Hong Kong's Jinhui Shipping and Transportation is holding back on fleet renewal due to a lack of clarity over fast-moving decarbonisation regulation.
The 18 supramaxes and post-panamaxes that the Oslo-listed company controls were built between 2002 and 2012.
Vice president Wei Man Ching told analysts on a conference call: "Why are we not rejuvenating our fleet? Well, we do not have the full confidence right now of how the regulations of vessels will trend.
"Is the next generation going to remain the current diesel engine? The actual regulation, the environmental regulation, we want more time to see how that changes.
"And if you see how newbuilding prices have been trending, while we are shying away from newbuilding prices, they keep dropping."
Ching is "cautiously optimistic" about a rebound in demand for dry bulk cargoes.
Markets looking up
"We believe that industries worldwide will eventually need to catch up, given a lot of the procurement of the cargoes — be it energy, industrial or agricultural commodities — have been pulled back, given the macro backdrop, but these will have to normalise," he said.

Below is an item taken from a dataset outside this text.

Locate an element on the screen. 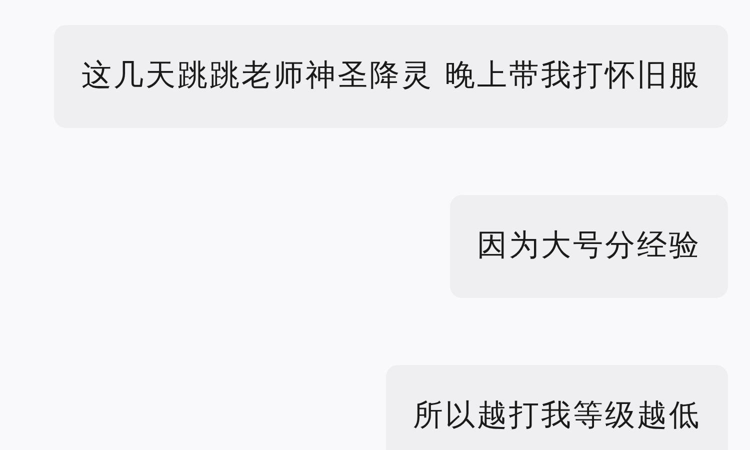 This screenshot has height=450, width=750. message-bubble: 所以越打我等级越低 is located at coordinates (557, 408).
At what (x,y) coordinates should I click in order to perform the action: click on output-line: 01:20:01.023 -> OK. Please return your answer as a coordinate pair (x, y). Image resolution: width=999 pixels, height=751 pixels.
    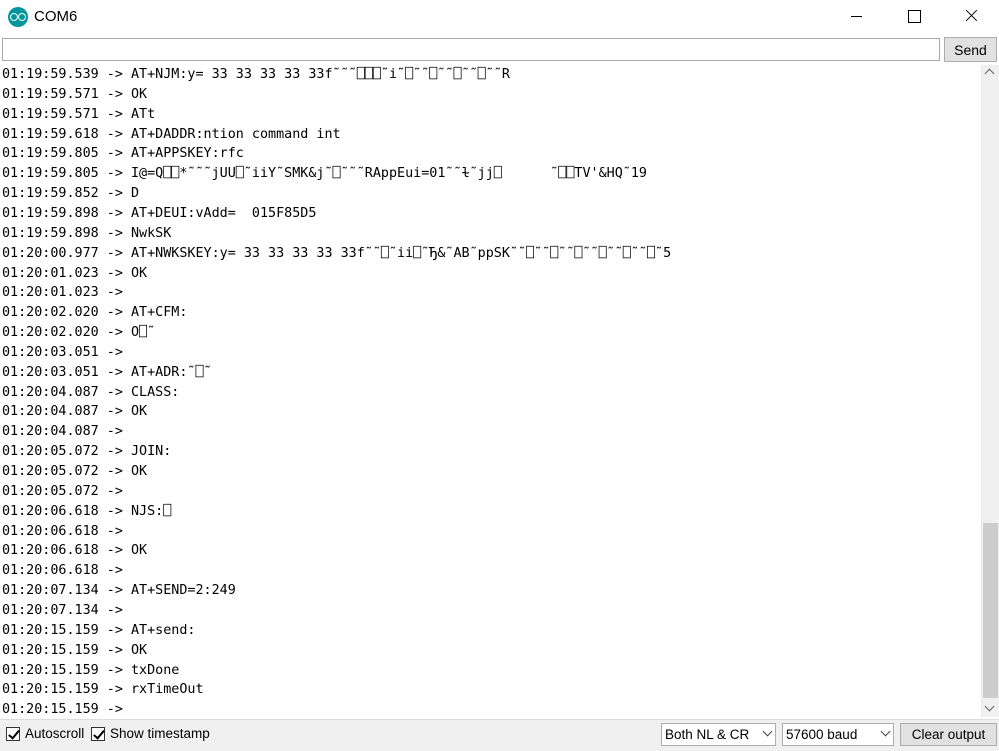
    Looking at the image, I should click on (75, 273).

Scrapping has been "very, very low", but he is forecasting an upturn in recycling.
"There are a number of old tonnages in the market that will go to the scrapyard as soon as the situation allows. We see that the scrap price is coming back up again."
He mentioned market rumours that capesizes are being torched for $400 per ldt, "so we believe the overall demand-supply situation will improve".
Financing problems
Jinhui is also banking on there being vaccines for Covid-19, hopefully by the end of the year.
"And I believe, overall, [from] what I see in Hong Kong and what I learned from friends as well as business counterparts all over the world, we are getting more and more used to how to protect ourselves against the virus," Ching said.
"So ... I see definite light at the end of the tunnel."
But he said problems with Asian cruiseship operators during lockdowns "will negatively affect lending towards the overall maritime industry ... especially for any aspiring new entrants to the industry."
"So banks will be very, very cautious to lend against the owner of ships," he added. "With this in mind, we see that the newbuildings will continue to remain in check, which is a positive news, given fragile demand side."
The company remains confident it can refinance $60.8m of its debt coming due in the next 12 months, however.